◆ **WORK ITEM**:
Out of the records below, copy all lines in which the word "field" occurs.

◆ **DATA SECTION**:
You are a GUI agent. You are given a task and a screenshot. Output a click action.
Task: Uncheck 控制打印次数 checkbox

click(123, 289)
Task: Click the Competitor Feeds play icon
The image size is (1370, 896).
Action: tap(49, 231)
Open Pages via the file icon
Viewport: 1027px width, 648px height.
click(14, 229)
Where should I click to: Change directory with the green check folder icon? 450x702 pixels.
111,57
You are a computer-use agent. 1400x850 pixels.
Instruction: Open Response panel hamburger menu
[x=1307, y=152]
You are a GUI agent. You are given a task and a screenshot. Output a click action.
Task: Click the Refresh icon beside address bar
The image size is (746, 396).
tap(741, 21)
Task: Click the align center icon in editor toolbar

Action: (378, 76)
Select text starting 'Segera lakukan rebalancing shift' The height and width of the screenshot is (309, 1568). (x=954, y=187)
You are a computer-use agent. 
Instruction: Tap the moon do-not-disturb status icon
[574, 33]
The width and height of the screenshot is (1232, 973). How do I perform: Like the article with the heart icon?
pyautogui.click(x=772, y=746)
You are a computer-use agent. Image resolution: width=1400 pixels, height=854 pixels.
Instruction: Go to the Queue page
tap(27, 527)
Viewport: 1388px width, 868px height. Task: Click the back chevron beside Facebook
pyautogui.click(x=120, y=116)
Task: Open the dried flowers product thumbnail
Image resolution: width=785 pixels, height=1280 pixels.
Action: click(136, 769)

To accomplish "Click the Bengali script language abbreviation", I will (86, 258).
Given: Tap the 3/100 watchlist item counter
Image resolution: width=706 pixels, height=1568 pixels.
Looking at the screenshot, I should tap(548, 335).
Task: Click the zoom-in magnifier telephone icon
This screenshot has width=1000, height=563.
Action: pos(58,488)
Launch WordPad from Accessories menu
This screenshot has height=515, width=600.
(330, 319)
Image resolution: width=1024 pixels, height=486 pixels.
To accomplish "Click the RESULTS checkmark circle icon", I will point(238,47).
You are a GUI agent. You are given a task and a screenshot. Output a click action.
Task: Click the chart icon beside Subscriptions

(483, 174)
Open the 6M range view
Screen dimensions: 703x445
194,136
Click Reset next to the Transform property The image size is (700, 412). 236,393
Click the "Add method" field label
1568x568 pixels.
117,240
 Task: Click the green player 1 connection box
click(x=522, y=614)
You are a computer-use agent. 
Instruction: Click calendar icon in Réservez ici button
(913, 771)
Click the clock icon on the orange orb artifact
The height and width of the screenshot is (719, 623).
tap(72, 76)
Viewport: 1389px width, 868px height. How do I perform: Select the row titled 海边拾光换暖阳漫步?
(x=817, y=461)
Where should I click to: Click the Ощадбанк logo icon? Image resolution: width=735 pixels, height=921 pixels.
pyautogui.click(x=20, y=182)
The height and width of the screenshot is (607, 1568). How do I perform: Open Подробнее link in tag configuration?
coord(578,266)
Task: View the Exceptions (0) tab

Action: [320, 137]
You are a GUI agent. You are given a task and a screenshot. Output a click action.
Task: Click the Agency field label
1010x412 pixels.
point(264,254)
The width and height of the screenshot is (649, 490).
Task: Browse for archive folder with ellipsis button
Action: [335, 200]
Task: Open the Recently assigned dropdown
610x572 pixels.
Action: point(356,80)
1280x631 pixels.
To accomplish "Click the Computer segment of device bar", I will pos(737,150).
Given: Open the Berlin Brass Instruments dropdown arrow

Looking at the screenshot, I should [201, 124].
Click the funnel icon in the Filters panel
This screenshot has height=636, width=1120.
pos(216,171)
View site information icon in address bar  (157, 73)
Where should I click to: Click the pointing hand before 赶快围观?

◆ **RESPONSE TO THIS EXERCISE**:
Click the "Add method" field label
Task: Click the Agency field label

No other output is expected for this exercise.